62-6(283) 戦うカレン民族-ビルマ辺境訪問記
岩永友宏、凱風社、1995
2000年には「先住民族ブナン」を出版している、らしい。1965年生まれの報道写真家。
カレン民族の解放区コートレイ「花咲く大地」とその地域を取り巻くビルマ軍との前線にあたる尾根を訪ねた記録である。
1月31日は解放を求めて武装蜂起を決めた革命記念日。1949年以来の戦いなのだ。中には、日本軍からそのまま残って、カレン独立のために戦った人もいるとか。
物量ともに、国軍に劣るカレンだが、山頂からの防御は、攻撃側に不利である。山を降りても安逸な生活などどこにもないのであれば、軍隊勤務もつらくはない、というのが現実。

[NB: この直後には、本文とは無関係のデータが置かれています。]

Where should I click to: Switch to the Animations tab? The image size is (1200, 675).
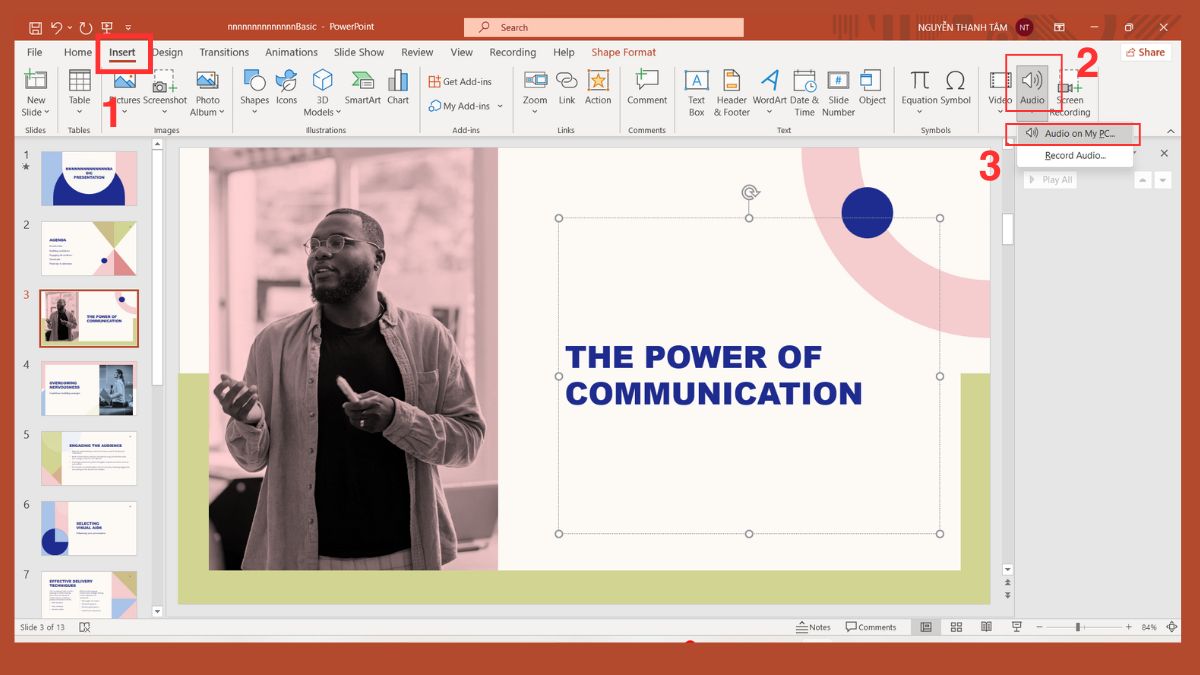click(291, 52)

『ローマ人の物語』では、カエサルの時代にしてすでに、山ではなく、河が防衛線になっていたということの意味を、攻める側、攻められる側、守る側、奪う側、支配する側、される側などの対照性の軸からさまざまに考える。
炊いたごはんを山頂に運び上げてもらいながら、戦い続けるカレン兵。ビルマ軍に徴発され、逃れてカレン軍に投じる人々。
避難民村で成長する子どもたち。
カンボジアのラタナキリを訪れたときの山、空気、風のながれ、木立を行く道と黄色い土を思い出した。
一方でビルマの国自体にも1988年以来の軍事政権による民主化弾圧。ここにも多重的な様相が、見えてくる。